## Problem statement
Rewrite the lines from the first one through the line containing "[x=467, y=8]", replacing "Share" with "Send" and leaving everything else unchanged. Omit the pictures from your answer.

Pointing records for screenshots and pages
========================================================================
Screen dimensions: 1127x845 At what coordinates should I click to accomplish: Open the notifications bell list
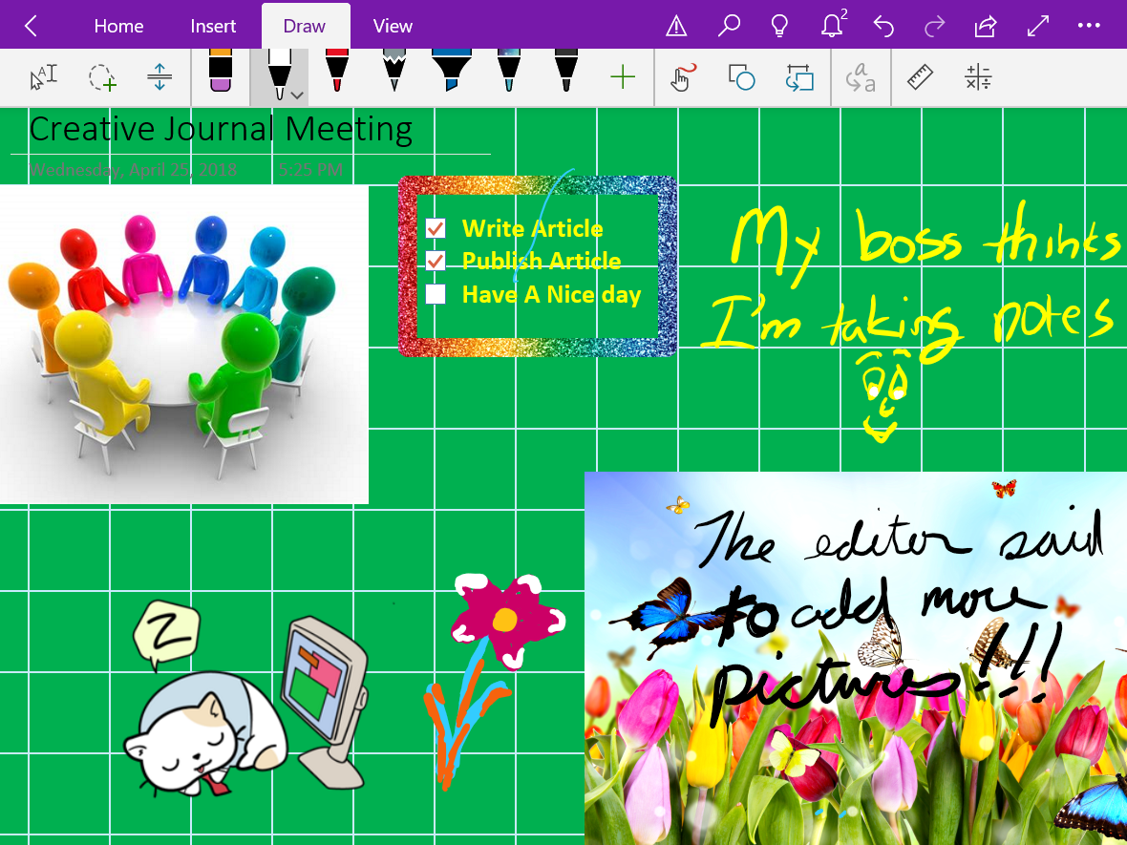[x=832, y=26]
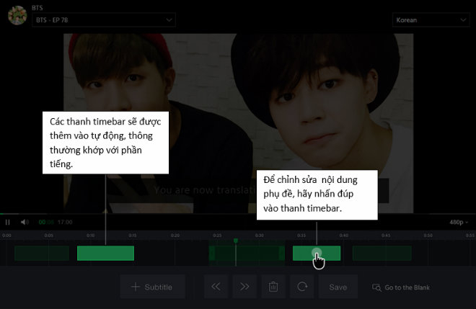Viewport: 476px width, 309px height.
Task: Click the rewind double-arrow button
Action: pyautogui.click(x=216, y=287)
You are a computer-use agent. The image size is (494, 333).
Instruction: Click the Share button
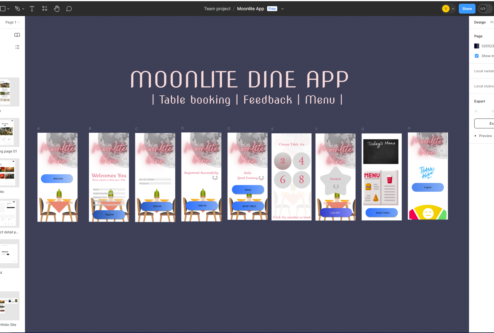[x=467, y=8]
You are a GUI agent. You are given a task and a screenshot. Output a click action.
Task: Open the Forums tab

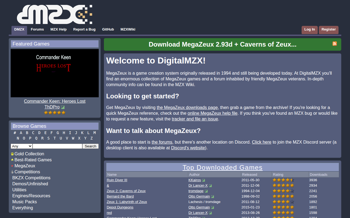[x=37, y=29]
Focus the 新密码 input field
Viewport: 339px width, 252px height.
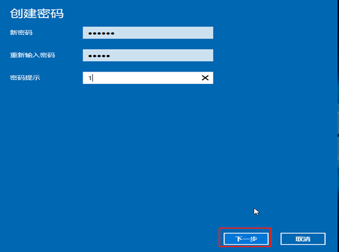pyautogui.click(x=148, y=33)
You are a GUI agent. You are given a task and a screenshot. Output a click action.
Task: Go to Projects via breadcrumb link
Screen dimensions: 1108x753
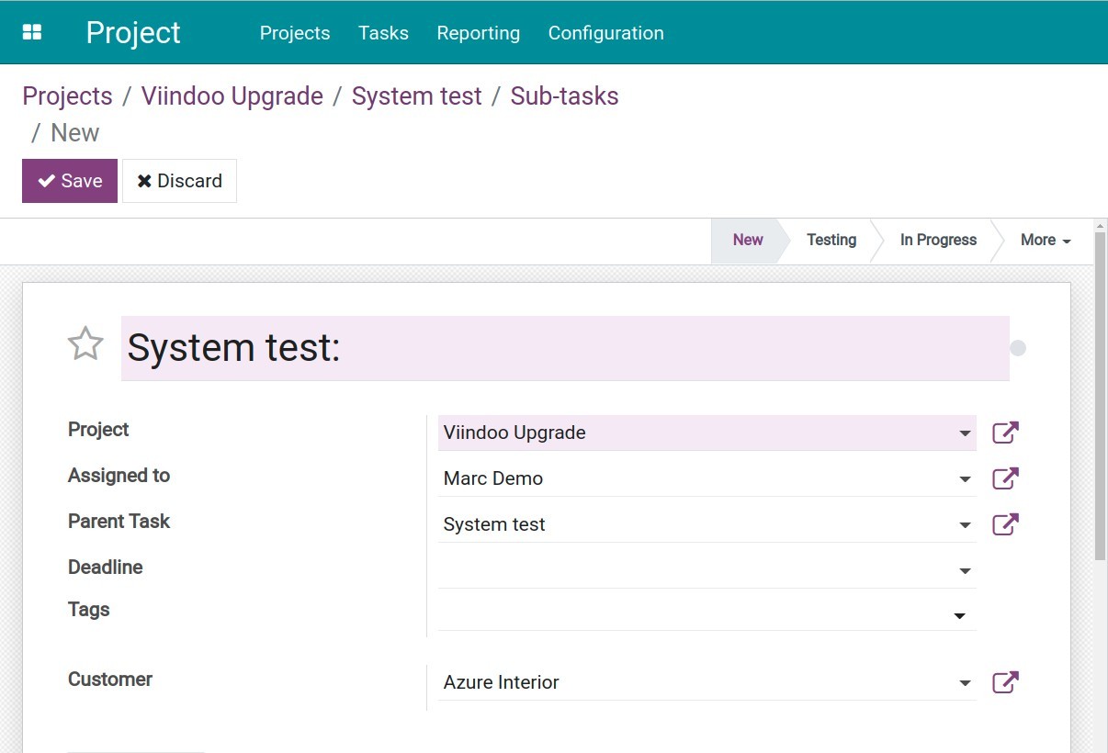67,96
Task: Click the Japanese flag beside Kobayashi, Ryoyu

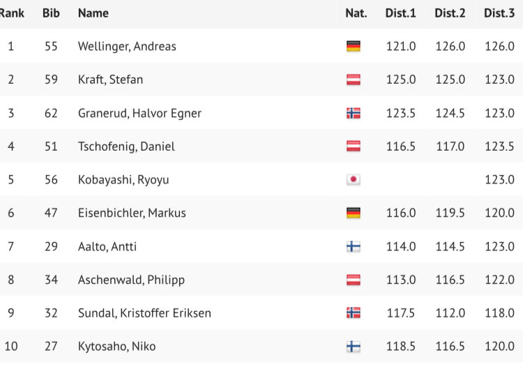Action: point(353,180)
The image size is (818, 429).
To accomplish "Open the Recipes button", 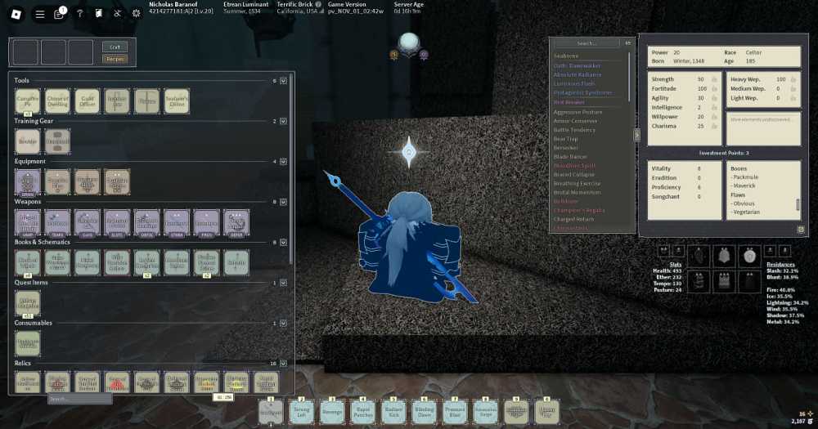I will tap(115, 59).
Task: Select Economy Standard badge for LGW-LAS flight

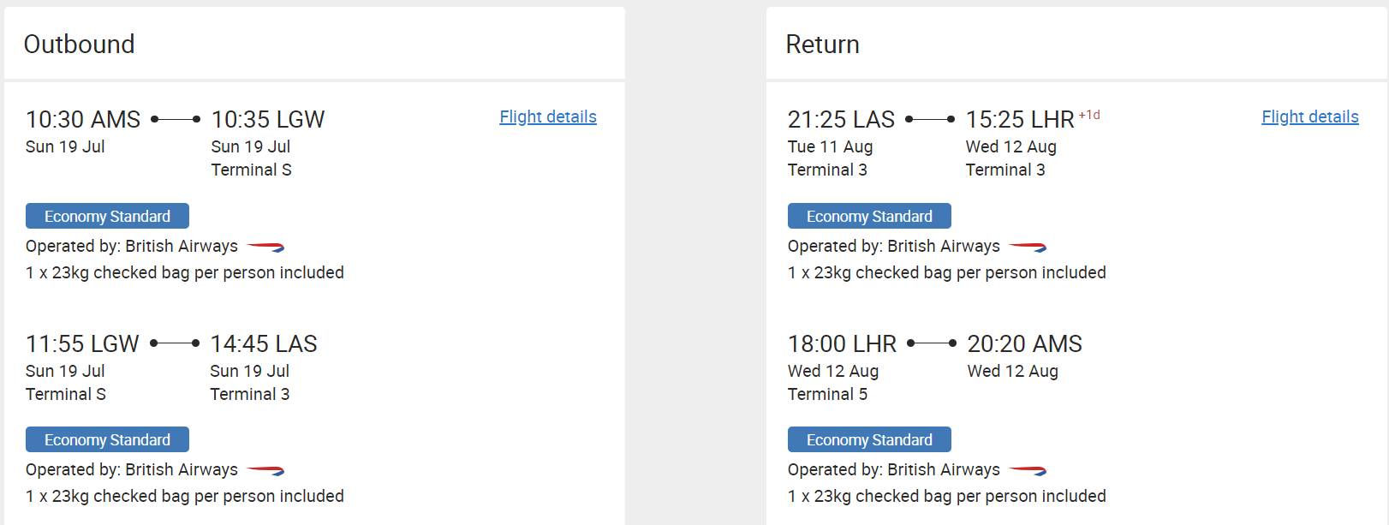Action: (x=107, y=439)
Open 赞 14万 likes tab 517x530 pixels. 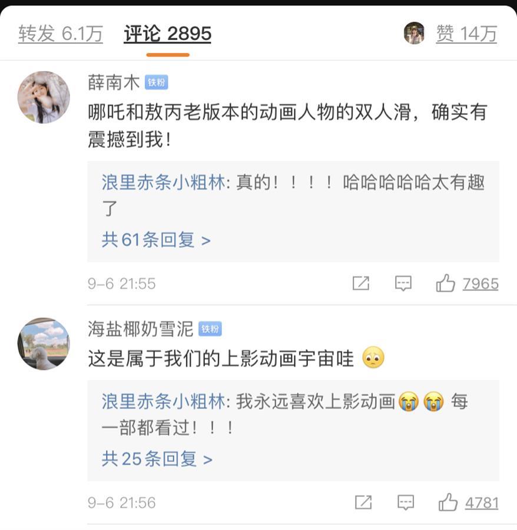466,34
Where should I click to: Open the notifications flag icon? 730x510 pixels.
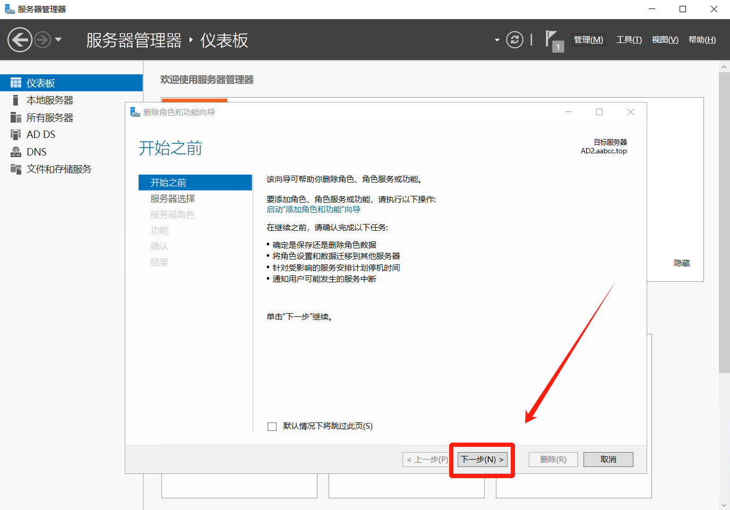coord(552,40)
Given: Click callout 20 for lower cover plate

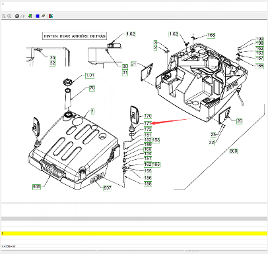Looking at the screenshot, I should click(x=240, y=121).
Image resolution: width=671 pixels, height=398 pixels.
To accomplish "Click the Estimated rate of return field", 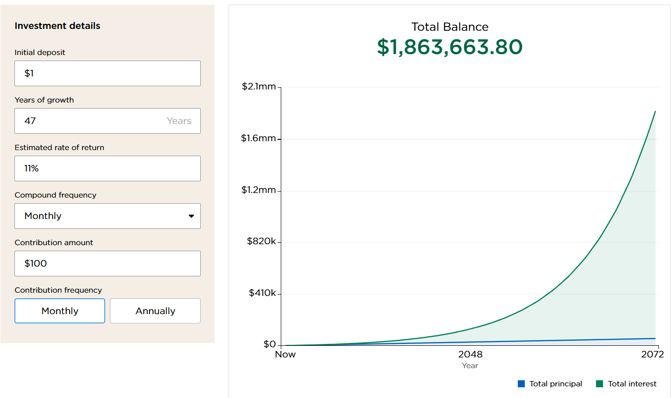I will click(107, 168).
========================================================================
## Written answer
Screen dimensions: 1127x845 At what coordinates should I click to accomplish: Open the notifications bell list
[x=832, y=26]
Viewport: 476px width, 309px height.
Task: Click the rewind double-arrow button
Action: pyautogui.click(x=216, y=287)
You are a computer-use agent. The image size is (494, 333).
Instruction: Click the Send button
[x=467, y=8]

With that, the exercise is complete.